No, I won't miss the hassles.  I will live better without the headaches and the stress.  The insurance policies will pay off a few long standing bills that have been waiting for what seems like forever.  (Which should help improve my credit score to a point where it's not in the basement.)  The pension will keep the bills paid, and make it possible for me to continue seeing my doctors (since I lost my job - hence my insurance - the day that dad died) so that I might possibly regain something of my lost health.  I won't miss dealing with His doctors, or the nursing home, or the seemingly endless bills with his name attached to them that I had to deal with, or listening to my brother whine about how I should have saved 'his' inheritance by not putting dad in a nursing home at all (and therefore not having to pay a nursing home Bill for dad with dad's money.)  I won't miss the trips (no matter how infrequent they were, there towards the end) to the nursing home, nor shall I miss having to lie to an ill old man and tell him that life was great and things were going fine even when they were in the dumpster.

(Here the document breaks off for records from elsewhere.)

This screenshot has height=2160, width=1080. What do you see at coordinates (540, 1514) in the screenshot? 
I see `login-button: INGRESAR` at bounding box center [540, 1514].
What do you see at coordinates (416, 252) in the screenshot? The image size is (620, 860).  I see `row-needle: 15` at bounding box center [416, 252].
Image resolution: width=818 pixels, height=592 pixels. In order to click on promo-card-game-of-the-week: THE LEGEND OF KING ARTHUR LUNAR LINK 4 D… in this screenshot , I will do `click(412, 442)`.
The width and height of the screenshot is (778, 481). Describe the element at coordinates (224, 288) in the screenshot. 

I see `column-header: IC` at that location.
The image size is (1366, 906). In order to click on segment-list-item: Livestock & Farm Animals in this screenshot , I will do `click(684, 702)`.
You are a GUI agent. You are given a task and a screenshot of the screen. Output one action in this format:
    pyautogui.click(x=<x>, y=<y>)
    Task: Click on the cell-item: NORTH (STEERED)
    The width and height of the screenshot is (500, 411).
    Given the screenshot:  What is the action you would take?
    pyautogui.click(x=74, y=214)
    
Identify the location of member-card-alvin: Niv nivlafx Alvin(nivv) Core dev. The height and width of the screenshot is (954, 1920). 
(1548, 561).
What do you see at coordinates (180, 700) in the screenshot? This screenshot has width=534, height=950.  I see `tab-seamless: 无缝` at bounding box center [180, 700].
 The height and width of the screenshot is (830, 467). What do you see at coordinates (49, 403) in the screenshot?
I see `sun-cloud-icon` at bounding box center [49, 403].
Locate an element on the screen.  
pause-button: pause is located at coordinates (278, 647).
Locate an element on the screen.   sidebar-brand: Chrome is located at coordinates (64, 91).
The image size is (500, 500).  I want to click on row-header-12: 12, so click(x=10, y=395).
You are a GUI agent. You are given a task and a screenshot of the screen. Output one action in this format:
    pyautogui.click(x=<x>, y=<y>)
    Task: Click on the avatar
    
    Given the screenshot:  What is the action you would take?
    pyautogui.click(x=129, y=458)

What I will miss are the things that I've missed for 7 years now.  I will miss our chess games, discussing philosophy and religion.  I will miss our debates about politics, religion, philosophy, and life.   I will miss his insight.  I will miss his sense of the absurd.  I will miss the many times, even after I was an adult, when he assured me that no matter how old I got - I would always be his little girl, and could always count on him.  I will miss his love, his emotional and moral support through thick and thin, and the various things he did throughout my life to bring a smile to my face even when I would rather have been crying over some hurt.

Rest well, pop.  You earned it.  And the man you were before the strokes... the man who raised me, loved me as his own, and supported me even when I was wrong.. will be missed for the rest of a lifetime.

In loving memory of Daniel Raymond Williams, 7/21/1945 to 1/6/2013.